#AskFarnoosh: Couples & Real Estate
This week, Dan, a Facebook fan, asks me:
How do two, mid/late 30s adults combine a household? We both are very established and have worked hard for what we have obtained. My house is bigger with a bigger yard and in a slightly nicer area. I can’t imagine asking her to move after all the work she put into her home. I can’t sell my home because it is so far underwater. Besides, we would put one of them into the rental market and earn additional income. Our rental market is pretty flat, so I do not believe either home will bring in a significant amount of rent other the other. The “plan” is to remodel my home and move in there once complete, subsequently renting out hers. I’m not only asking for your professional advice, but also your advice as a woman.

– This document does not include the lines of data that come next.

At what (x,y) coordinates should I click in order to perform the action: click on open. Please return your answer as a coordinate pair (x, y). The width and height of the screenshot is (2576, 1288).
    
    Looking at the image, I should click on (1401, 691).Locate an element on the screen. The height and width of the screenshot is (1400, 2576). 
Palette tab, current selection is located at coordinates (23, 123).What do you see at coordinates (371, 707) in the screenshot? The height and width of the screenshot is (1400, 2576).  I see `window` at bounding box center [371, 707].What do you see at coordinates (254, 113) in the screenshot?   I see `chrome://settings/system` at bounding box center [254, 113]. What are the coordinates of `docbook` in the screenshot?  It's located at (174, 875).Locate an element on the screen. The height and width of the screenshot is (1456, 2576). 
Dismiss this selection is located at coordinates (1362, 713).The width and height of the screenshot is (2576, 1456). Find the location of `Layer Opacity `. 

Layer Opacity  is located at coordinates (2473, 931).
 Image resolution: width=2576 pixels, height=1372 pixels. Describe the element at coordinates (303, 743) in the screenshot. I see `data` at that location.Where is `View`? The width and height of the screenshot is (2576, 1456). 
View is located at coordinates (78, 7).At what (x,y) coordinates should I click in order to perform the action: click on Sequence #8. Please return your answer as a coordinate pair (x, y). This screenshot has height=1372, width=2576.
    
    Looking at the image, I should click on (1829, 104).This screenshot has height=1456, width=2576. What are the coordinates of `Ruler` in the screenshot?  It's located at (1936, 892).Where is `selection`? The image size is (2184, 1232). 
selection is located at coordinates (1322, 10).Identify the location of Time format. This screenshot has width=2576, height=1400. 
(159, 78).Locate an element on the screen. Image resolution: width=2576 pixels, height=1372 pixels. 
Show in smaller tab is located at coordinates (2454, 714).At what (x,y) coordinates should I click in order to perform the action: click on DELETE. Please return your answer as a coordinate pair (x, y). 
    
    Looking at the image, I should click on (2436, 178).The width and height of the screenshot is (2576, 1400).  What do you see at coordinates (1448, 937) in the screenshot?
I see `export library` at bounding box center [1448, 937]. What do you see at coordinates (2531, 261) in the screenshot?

As you know money can be a contentious issue in many relationships. Doing ‘what’s right’ is a calculation that includes both numbers and emotions. You want to do what’s financially sound and offers you both the least amount of stress. What’s the most peace-of-mind thing to do and the most economical? Somewhere in the middle lies your answer.
My advice is to follow through on the plan you’ve chosen. Seems like and your significant other have given this quite a bit of thought. You’ve probably analyzed things like neighborhood, space, functionality, schools (if you choose to raise a family there), all in addition to the costs. If it makes the both of you happiest to live in your home and rent out hers, then trust your instincts. Just don’t go crazy with the remodeling, unless the upgrades will add significant value to the home.
Why rent instead of sell your partner’s home? Well, it could be a great long-term investment, especially since she’s put major sweat equity into it. If could offer you both a nice little bit of cash flow every month and down the road a nest egg to fall back on. But if you plan to reap the benefits of this home, I’d suggest she add you to the mortgage or that you split the costs somehow. (That’s my womanly advice). After all, the proceeds of renting out the home – or selling it – may end up in both your pockets. You should be equally invested. Otherwise, I’d suggest that she keep paying the mortgage on her own, pocket the rental income and keep it as her own personal savings.
Just make sure that whatever you’re both contributing to keep these two houses afloat – after any rental income – is no more than 25% of your take-home pay. And as for rental income, money and couples expert Matt Bell says it should cover mortgage, taxes, insurance and monthly maintenance costs. “Also factor in the assumption that the property could go unrented for two months out of the year,” he says. Finally, try renting the place for a year and see if you even enjoy it. The stress of being landlords may outweigh any financial benefits. In that case, you should revisit selling it and use the savings for your future.